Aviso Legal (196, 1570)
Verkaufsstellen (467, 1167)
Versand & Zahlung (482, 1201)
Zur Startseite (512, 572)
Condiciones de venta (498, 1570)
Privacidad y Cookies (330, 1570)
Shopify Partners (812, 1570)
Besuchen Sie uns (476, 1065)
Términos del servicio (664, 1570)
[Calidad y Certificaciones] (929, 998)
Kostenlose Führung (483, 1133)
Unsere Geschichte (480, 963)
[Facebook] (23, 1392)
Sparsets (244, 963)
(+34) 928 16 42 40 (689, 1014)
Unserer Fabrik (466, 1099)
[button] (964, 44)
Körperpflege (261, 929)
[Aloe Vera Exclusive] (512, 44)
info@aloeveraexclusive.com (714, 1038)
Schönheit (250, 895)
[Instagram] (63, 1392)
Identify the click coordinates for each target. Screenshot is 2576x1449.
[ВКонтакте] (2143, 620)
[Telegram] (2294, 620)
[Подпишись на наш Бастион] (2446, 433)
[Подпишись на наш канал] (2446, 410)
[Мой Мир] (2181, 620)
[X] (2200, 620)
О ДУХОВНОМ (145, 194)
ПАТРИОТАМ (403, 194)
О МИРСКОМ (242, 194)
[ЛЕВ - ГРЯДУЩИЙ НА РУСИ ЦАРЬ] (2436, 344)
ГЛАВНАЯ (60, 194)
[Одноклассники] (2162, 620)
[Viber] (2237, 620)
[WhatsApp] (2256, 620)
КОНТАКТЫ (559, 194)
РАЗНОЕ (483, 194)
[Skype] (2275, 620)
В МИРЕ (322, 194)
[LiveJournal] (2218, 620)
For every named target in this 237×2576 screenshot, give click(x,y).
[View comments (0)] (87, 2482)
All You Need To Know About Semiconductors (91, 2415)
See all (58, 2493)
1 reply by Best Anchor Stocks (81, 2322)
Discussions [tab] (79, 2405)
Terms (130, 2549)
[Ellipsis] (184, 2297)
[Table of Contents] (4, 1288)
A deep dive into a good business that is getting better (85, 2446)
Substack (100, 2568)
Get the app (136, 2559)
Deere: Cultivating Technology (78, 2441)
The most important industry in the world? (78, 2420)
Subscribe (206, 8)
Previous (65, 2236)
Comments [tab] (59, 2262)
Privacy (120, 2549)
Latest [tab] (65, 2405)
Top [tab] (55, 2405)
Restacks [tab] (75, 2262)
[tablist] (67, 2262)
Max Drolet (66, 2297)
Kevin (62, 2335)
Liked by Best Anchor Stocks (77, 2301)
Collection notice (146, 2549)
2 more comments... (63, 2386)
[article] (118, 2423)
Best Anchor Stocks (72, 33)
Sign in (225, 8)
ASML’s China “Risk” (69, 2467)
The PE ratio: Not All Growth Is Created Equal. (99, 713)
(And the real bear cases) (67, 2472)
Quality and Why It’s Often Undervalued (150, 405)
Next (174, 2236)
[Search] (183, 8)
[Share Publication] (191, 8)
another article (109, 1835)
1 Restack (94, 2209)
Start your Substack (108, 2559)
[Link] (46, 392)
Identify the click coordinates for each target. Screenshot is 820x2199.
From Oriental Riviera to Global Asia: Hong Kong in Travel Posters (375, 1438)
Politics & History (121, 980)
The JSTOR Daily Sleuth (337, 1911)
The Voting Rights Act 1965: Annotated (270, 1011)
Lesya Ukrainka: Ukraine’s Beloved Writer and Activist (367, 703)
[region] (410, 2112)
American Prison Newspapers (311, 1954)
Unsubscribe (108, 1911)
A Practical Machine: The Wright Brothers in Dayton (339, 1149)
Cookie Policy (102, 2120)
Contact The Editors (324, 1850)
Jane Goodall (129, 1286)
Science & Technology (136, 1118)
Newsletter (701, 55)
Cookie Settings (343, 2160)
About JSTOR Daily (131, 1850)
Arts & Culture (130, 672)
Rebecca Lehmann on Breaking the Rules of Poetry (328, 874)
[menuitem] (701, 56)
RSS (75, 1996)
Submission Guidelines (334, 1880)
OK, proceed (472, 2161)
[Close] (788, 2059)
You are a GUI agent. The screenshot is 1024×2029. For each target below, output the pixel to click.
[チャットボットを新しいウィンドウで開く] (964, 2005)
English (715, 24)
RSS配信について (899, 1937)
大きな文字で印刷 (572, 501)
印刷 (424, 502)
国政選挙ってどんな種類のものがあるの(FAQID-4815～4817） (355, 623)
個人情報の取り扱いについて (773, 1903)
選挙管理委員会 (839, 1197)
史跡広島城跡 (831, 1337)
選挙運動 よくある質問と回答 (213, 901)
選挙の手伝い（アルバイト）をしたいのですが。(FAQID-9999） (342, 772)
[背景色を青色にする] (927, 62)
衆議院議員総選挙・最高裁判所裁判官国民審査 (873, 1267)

### WORK TO BE COMPLETED
Restate the full listing word for word, leaving out nothing.

### WRITTEN RESPONSE
Aviso Legal (196, 1570)
Verkaufsstellen (467, 1167)
Versand & Zahlung (482, 1201)
Zur Startseite (512, 572)
Condiciones de venta (498, 1570)
Privacidad y Cookies (330, 1570)
Shopify Partners (812, 1570)
Besuchen Sie uns (476, 1065)
Términos del servicio (664, 1570)
[Calidad y Certificaciones] (929, 998)
Kostenlose Führung (483, 1133)
Unsere Geschichte (480, 963)
[Facebook] (23, 1392)
Sparsets (244, 963)
(+34) 928 16 42 40 (689, 1014)
Unserer Fabrik (466, 1099)
[button] (964, 44)
Körperpflege (261, 929)
[Aloe Vera Exclusive] (512, 44)
info@aloeveraexclusive.com (714, 1038)
Schönheit (250, 895)
[Instagram] (63, 1392)
Identify the click coordinates for each target. Screenshot is 2576x1449.
[ВКонтакте] (2143, 620)
[Telegram] (2294, 620)
[Подпишись на наш Бастион] (2446, 433)
[Подпишись на наш канал] (2446, 410)
[Мой Мир] (2181, 620)
[X] (2200, 620)
О ДУХОВНОМ (145, 194)
ПАТРИОТАМ (403, 194)
О МИРСКОМ (242, 194)
[ЛЕВ - ГРЯДУЩИЙ НА РУСИ ЦАРЬ] (2436, 344)
ГЛАВНАЯ (60, 194)
[Одноклассники] (2162, 620)
[Viber] (2237, 620)
[WhatsApp] (2256, 620)
КОНТАКТЫ (559, 194)
РАЗНОЕ (483, 194)
[Skype] (2275, 620)
В МИРЕ (322, 194)
[LiveJournal] (2218, 620)
For every named target in this 237×2576 screenshot, give click(x,y).
[View comments (0)] (87, 2482)
All You Need To Know About Semiconductors (91, 2415)
See all (58, 2493)
1 reply by Best Anchor Stocks (81, 2322)
Discussions [tab] (79, 2405)
Terms (130, 2549)
[Ellipsis] (184, 2297)
[Table of Contents] (4, 1288)
A deep dive into a good business that is getting better (85, 2446)
Substack (100, 2568)
Get the app (136, 2559)
Deere: Cultivating Technology (78, 2441)
The most important industry in the world? (78, 2420)
Subscribe (206, 8)
Previous (65, 2236)
Comments [tab] (59, 2262)
Privacy (120, 2549)
Latest [tab] (65, 2405)
Top [tab] (55, 2405)
Restacks [tab] (75, 2262)
[tablist] (67, 2262)
Max Drolet (66, 2297)
Kevin (62, 2335)
Liked by Best Anchor Stocks (77, 2301)
Collection notice (146, 2549)
2 more comments... (63, 2386)
[article] (118, 2423)
Best Anchor Stocks (72, 33)
Sign in (225, 8)
ASML’s China “Risk” (69, 2467)
The PE ratio: Not All Growth Is Created Equal. (99, 713)
(And the real bear cases) (67, 2472)
Quality and Why It’s Often Undervalued (150, 405)
Next (174, 2236)
[Search] (183, 8)
[Share Publication] (191, 8)
another article (109, 1835)
1 Restack (94, 2209)
Start your Substack (108, 2559)
[Link] (46, 392)
Identify the click coordinates for each target. Screenshot is 820x2199.
From Oriental Riviera to Global Asia: Hong Kong in Travel Posters (375, 1438)
Politics & History (121, 980)
The JSTOR Daily Sleuth (337, 1911)
The Voting Rights Act 1965: Annotated (270, 1011)
Lesya Ukrainka: Ukraine’s Beloved Writer and Activist (367, 703)
[region] (410, 2112)
American Prison Newspapers (311, 1954)
Unsubscribe (108, 1911)
A Practical Machine: The Wright Brothers in Dayton (339, 1149)
Cookie Policy (102, 2120)
Contact The Editors (324, 1850)
Jane Goodall (129, 1286)
Science & Technology (136, 1118)
Newsletter (701, 55)
Cookie Settings (343, 2160)
About JSTOR Daily (131, 1850)
Arts & Culture (130, 672)
Rebecca Lehmann on Breaking the Rules of Poetry (328, 874)
[menuitem] (701, 56)
RSS (75, 1996)
Submission Guidelines (334, 1880)
OK, proceed (472, 2161)
[Close] (788, 2059)
You are a GUI agent. The screenshot is 1024×2029. For each target below, output the pixel to click.
[チャットボットを新しいウィンドウで開く] (964, 2005)
English (715, 24)
RSS配信について (899, 1937)
大きな文字で印刷 (572, 501)
印刷 (424, 502)
国政選挙ってどんな種類のものがあるの(FAQID-4815～4817） (355, 623)
個人情報の取り扱いについて (773, 1903)
選挙管理委員会 (839, 1197)
史跡広島城跡 (831, 1337)
選挙運動 よくある質問と回答 (213, 901)
選挙の手伝い（アルバイト）をしたいのですが。(FAQID-9999） (342, 772)
[背景色を青色にする] (927, 62)
衆議院議員総選挙・最高裁判所裁判官国民審査 (873, 1267)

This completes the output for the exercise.